Kimmel believes this “culture of support” is why, when a rape scandal breaks out, it shouldn’t be a surprise. And he says it’s that culture that leads to a variety of levels of “not listening.”
“First, the individual case of the guy who doesn’t listen when the woman says ‘no, I don’t want to,’ ” says Kimmel. “Second, the individual coach, or athletic director, assistant coaches who know about it but they don’t really hear what people are saying. Then the administration, which may hear complaints from women saying ‘this stuff’s going on, you gotta do something’ – they don’t hear it. Then the police say ‘oh come on they just gave us free tickets to the game, we love these guys’ – they don’t hear it.”
That refusal to listen is a big reason why, according to Kimmel, so many women who are sexually assaulted don’t feel they can report the assault and be believed. And he says the ones who do report, having overcome all that skepticism and pressure to keep quiet, are not likely making it up.

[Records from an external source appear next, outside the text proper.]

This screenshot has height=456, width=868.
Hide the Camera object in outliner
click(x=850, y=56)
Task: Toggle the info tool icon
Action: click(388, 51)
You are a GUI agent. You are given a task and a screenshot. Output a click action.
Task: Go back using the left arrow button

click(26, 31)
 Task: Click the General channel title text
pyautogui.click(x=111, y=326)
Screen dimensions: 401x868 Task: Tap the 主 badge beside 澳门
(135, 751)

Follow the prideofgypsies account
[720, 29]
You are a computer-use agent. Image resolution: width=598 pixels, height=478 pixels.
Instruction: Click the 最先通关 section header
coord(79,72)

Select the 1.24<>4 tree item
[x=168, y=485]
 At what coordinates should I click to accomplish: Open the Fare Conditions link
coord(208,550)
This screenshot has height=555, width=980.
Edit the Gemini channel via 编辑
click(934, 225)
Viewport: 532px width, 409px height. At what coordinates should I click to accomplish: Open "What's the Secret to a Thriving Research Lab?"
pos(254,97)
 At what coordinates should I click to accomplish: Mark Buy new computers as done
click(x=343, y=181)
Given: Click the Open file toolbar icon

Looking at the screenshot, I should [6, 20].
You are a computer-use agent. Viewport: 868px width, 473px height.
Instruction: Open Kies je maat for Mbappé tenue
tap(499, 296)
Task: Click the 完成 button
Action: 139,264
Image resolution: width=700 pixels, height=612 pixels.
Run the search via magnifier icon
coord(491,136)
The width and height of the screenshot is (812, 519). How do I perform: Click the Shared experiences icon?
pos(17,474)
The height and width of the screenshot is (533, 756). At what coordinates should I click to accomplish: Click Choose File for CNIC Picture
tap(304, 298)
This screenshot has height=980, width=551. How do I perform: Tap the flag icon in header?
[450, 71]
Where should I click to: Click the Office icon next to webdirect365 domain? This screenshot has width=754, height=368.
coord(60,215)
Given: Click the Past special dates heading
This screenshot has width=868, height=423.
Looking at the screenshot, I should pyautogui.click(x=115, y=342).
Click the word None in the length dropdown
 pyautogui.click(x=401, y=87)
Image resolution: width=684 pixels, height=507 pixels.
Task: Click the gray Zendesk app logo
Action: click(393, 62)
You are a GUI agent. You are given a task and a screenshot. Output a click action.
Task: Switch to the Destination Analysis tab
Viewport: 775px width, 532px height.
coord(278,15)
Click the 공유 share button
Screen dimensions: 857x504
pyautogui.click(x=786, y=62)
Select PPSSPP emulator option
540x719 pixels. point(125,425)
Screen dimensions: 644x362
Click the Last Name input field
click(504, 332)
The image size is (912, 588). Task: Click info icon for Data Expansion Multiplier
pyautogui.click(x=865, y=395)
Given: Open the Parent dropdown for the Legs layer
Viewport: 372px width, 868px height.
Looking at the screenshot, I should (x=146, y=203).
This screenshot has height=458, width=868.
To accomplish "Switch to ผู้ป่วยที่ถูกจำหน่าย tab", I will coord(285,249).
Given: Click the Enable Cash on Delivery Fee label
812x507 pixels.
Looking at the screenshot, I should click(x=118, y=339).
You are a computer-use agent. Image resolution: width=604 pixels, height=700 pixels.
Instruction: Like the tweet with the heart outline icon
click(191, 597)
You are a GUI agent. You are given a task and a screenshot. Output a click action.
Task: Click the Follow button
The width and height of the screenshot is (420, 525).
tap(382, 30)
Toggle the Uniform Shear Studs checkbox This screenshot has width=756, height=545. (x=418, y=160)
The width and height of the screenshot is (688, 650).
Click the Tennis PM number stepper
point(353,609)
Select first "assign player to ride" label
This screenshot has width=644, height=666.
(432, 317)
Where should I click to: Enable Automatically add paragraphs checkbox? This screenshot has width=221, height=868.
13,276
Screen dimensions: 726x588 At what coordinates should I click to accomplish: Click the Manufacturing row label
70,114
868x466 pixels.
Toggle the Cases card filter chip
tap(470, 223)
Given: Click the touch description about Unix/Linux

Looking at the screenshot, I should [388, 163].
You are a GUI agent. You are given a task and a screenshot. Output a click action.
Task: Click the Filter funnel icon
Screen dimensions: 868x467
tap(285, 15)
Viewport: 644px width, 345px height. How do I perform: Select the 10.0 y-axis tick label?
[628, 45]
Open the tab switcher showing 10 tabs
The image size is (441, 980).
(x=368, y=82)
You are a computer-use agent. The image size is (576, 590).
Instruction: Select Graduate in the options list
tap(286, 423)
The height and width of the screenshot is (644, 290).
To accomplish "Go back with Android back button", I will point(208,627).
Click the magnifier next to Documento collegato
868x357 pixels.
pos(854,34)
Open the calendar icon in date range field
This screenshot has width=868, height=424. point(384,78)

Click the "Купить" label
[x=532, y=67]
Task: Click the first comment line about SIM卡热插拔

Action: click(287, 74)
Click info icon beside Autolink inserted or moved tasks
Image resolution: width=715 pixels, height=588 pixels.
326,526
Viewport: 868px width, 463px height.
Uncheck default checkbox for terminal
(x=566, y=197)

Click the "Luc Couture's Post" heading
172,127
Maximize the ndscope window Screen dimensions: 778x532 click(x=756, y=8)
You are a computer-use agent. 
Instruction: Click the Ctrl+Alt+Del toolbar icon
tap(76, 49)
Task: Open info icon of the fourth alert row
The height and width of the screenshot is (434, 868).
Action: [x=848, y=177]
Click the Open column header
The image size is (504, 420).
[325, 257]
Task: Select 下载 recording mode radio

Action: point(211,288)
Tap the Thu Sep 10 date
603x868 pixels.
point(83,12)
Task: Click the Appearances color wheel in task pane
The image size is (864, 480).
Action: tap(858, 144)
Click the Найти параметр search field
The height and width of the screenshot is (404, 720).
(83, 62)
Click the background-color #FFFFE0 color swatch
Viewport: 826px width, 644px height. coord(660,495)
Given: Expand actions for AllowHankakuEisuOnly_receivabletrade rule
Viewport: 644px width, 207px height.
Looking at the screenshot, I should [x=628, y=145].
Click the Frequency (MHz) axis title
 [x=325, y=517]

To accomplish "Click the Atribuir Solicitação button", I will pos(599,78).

“My feeling is, if a woman is brave enough to come forward and say that this happened to her, I would say odds are she’s telling the truth,” said Kimmel, “because she has had to go through every one of those obstacles – people telling her not to do it, people trying to talk her out of it – all the way along. So I think if she’s part of the 2 percent that actually goes and reports and says ‘I want to file charges’ – [we should] believe her.”
The message Kimmel most wants to get across is that silence is what keeps rape possible – not the silence of women, but the silence of witnesses and bystanders and most importantly, men.
“Rape culture – the permission men seem to feel that they have, to act on that contempt for women that leads to rape – it turns out that the thing that will really stop that is if other guys stand up and say ’don’t do that – you can’t do that: This isn’t just a women’s problem, rape and sexual assault are men’s problems, and men have to be part of the solution, and part of that solution is men learning to challenge each other.”
And all of us learning to listen.
Sally Mauk is news director at Montana Public Radio in Missoula.